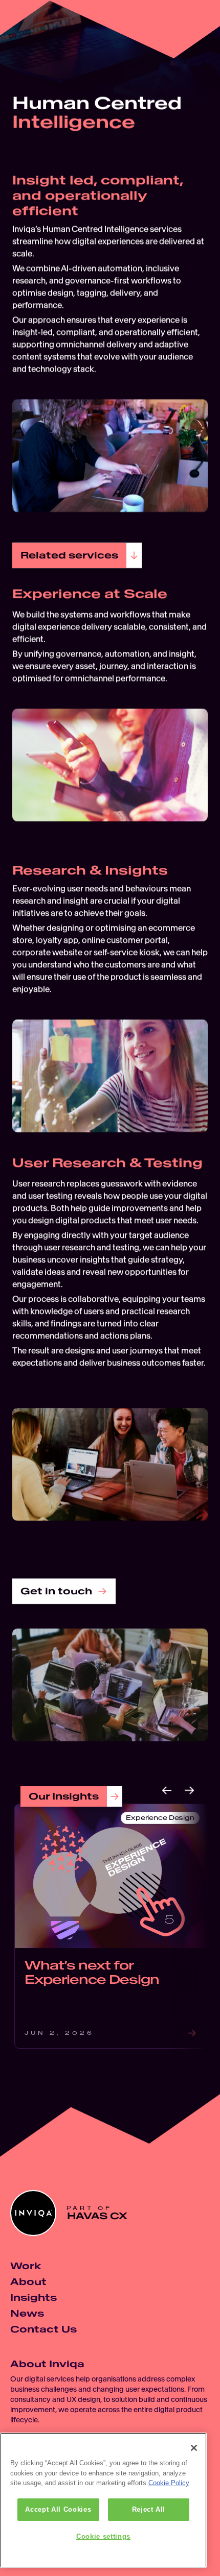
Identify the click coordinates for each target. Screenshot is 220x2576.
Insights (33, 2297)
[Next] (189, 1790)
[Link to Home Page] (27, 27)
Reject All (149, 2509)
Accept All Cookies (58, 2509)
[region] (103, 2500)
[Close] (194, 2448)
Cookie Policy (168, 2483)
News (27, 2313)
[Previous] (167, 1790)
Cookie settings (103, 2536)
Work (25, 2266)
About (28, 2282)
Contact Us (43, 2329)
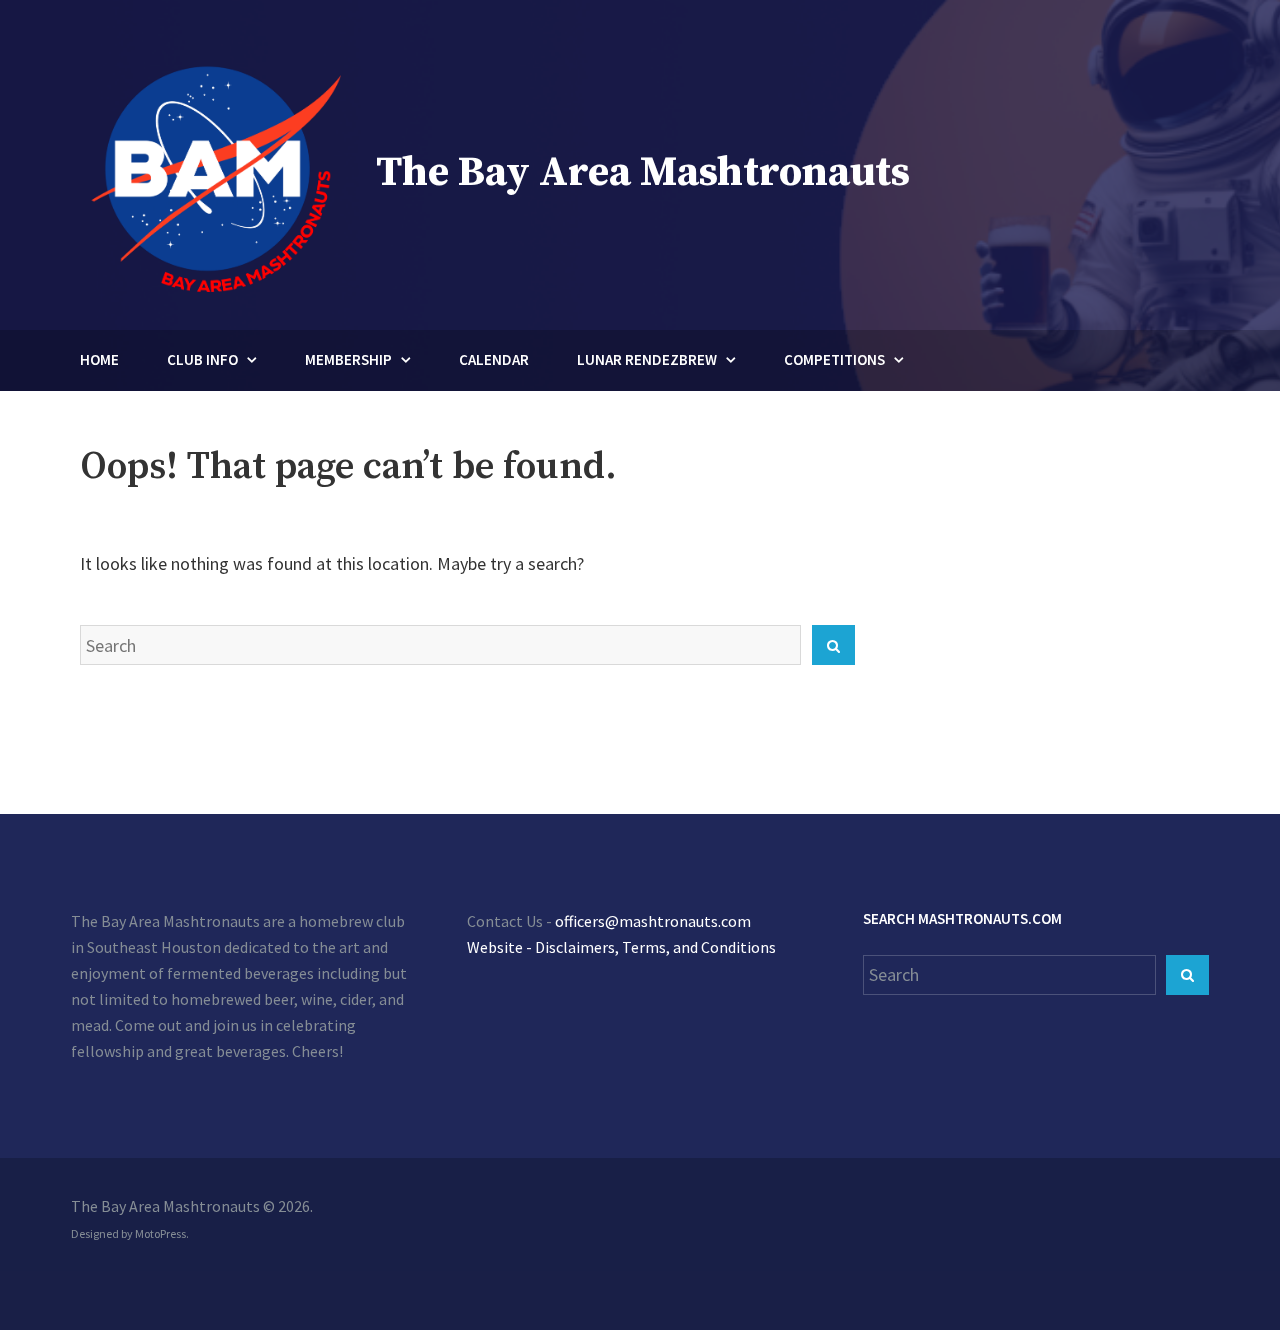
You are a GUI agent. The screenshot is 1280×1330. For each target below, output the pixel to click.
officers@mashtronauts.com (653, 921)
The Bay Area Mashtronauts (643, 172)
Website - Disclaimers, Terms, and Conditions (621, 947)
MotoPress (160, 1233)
==
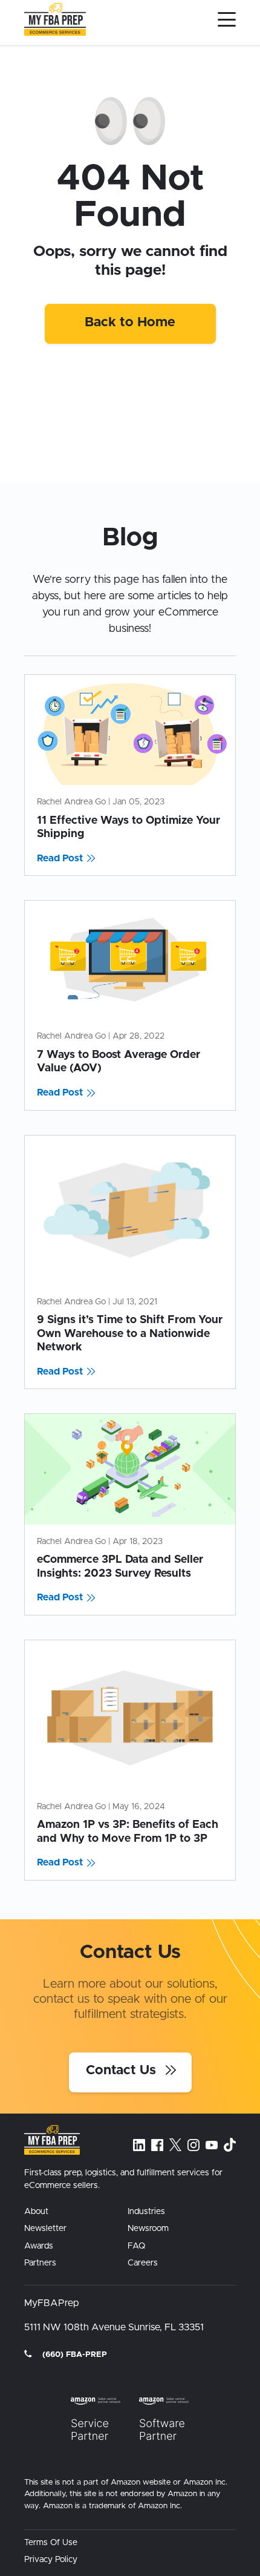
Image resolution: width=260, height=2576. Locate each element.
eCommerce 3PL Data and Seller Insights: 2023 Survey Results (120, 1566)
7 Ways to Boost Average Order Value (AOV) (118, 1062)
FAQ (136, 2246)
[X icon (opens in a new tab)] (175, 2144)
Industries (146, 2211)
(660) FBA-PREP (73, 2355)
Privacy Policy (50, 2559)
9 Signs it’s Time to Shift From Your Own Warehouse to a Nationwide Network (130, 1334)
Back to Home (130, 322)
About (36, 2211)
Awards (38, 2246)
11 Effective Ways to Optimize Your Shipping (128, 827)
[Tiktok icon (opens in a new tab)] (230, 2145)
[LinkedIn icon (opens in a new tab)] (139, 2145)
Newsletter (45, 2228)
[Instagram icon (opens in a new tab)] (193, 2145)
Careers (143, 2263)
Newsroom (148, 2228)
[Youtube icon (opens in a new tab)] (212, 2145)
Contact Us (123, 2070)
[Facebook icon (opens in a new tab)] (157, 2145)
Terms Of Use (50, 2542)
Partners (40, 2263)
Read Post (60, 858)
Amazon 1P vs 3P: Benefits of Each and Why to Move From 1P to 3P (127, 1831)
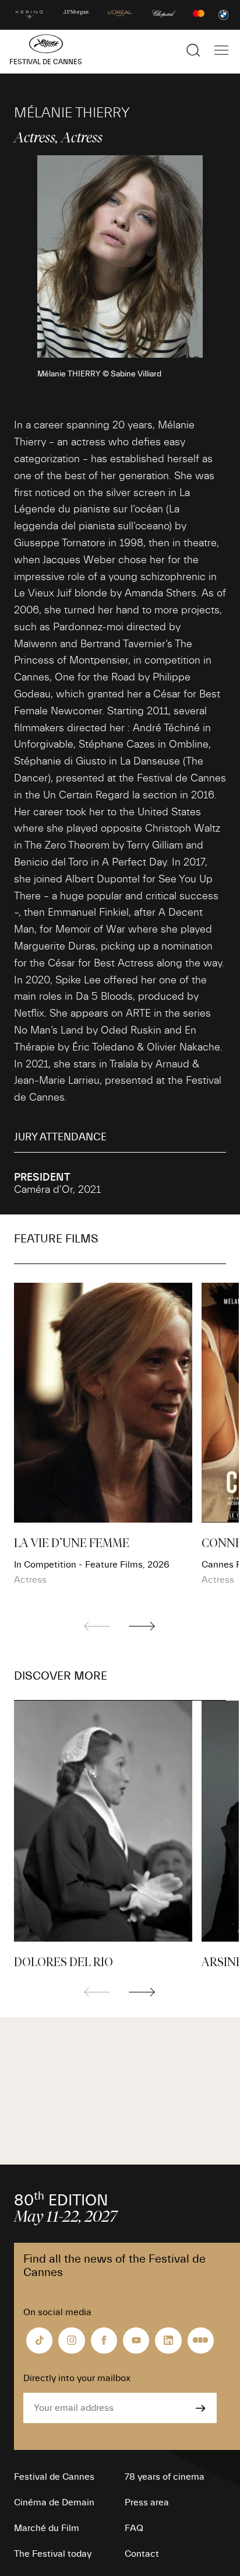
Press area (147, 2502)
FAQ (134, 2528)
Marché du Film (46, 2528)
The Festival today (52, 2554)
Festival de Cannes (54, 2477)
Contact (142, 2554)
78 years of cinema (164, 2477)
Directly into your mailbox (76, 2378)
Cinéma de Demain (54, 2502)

-- Task statement --
Having found the line with "Insights (33, 2297)" and the line with "MotoPress (160, 1233)" in the material above, write out exactly those two and every line between, leaving the pictures out.

-- Problem solution --
Insights (33, 2297)
[Next] (189, 1790)
[Link to Home Page] (27, 27)
Reject All (149, 2509)
Accept All Cookies (58, 2509)
[region] (103, 2500)
[Close] (194, 2448)
Cookie Policy (168, 2483)
News (27, 2313)
[Previous] (167, 1790)
Cookie settings (103, 2536)
Work (25, 2266)
About (28, 2282)
Contact Us (43, 2329)
You are a GUI agent. The screenshot is 1280×1330. For each target below, output the pixel to click.
officers@mashtronauts.com (653, 921)
The Bay Area Mashtronauts (643, 172)
Website - Disclaimers, Terms, and Conditions (621, 947)
MotoPress (160, 1233)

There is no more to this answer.